Sunday, May 1, 2011
Soaking up Culture in San Francisco
San Francisco, Ca - Pat and I spent a lovely day at the de Young Museum in Golden Gate Park last week, a welcome change of pace from what had become a daily diet of either boat chores or snow shoveling.
This is the "new" de Young, which replaced the old one with much fanfare a few years ago. It seems we have been to the Academy of Science across the park often enough to watch the albino crocodile grow old, but haven't visited the city's art museums in a long time.
Two major exhibits are being offered right now, one on the Olmec culture's art (big carved stone heads, no photos allowed) and the other on Balenciaga's textiles (lots of red dresses and handbags, not my thing).
Pat and I enjoyed most the great sampling of art we experienced on three guided tours: a look of the entire museum's highlights; a detailed tour of the American art collection, and the Olmec sculptures and carved icons, a convergence of art, archeology and history.
And, the building and grounds are among the most thoughtful anywhere, from the ironic cracks in the courtyard (fault line art) and the greening copper sheathed structure, to the spectacular views of art, architecture and scenery everywhere you look.
Our volunteer tour guides made the day, particularly the serendipitous presence of one docent who turned out to be a neighbor of our old friend Frank McCulloch. (Frank, one of my journalistic heroes, happened to be my boss and mentor at The Bee in the 1980s.)
The guide, named Joan, was knowledgeable, witty, clear-voiced and friendly.
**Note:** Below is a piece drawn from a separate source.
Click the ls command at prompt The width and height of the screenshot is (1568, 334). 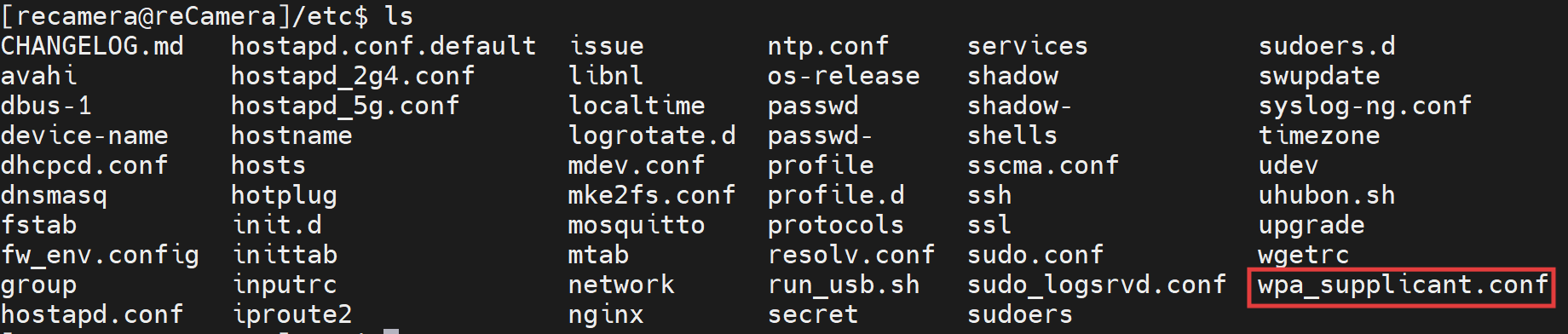pos(399,16)
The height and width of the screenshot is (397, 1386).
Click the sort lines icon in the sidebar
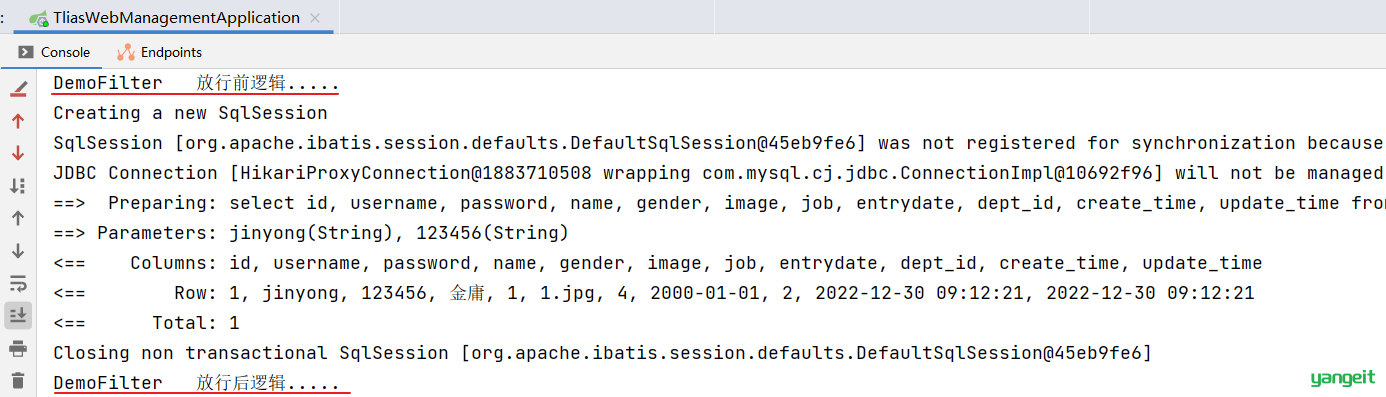18,186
She was as delighted as we were to find out we have a great friend in common, and I was able to tell her a few Frank stories she had not heard. Pat sent a hug back to Santa Rosa with Joan for Frank.
Joan was particularly knowledgeable about early American portraits, telling stories about the people and their place in history. Every painting seemed to have a story, whether it was how the subject was too cheap to have his or her hands painted (that cost extra) or why drapes figured so prominently in the background so often (cheaper and easier to paint than detailed landscapes or interiors). Even artists have to make a living.
I enjoyed hearing, for the first-time since Fourth Grade Art Appreciation Class, the role that painters played in different eras of our history, whether reflecting Manifest Destiny, sanctifying John Brown, or preserving a Boston Sea Captain's vanity.
The most surprising moment at the museum for me came when were looking at an abstract sculpture (construction?) made of burned pieces of wood suspended from the ceiling into a giant hanging cube. Not much to look at.
A museum guard, standing against the wall, quietly told me that the pieces of wood came from the African American Church in Birmingham, Alabama, where four little girls were murdered by a racist bomber in the 1960s. The museum's official description of the work discussed the work in abstract terms, but he made it more real than he could have known.
I lived in Alabama in the 1960s, briefly covered Civil Rights as a journalist in that era. The ashes of that destroyed church, and four lives destroyed by hate, will never be an abstraction for me.
It never occurred to me to take a photo. I just looked and thought about where it came from, and where we came from and where we are heading.
The art wasn't all that moving. There were satirical paintings, grand landscapes, and a very nice portrait of George Washington made from one dollar bills.
One of the world's ugliest vases (pictured at the top) was adorned by a bird singing his or her heart out.
The museum is far too full of delightful stuff to go into more detail, but you owe it to yourself to visit the next time you are in the Bay Area.
And the view from the observation tower is one of the best you will ever see anywhere in San Francisco.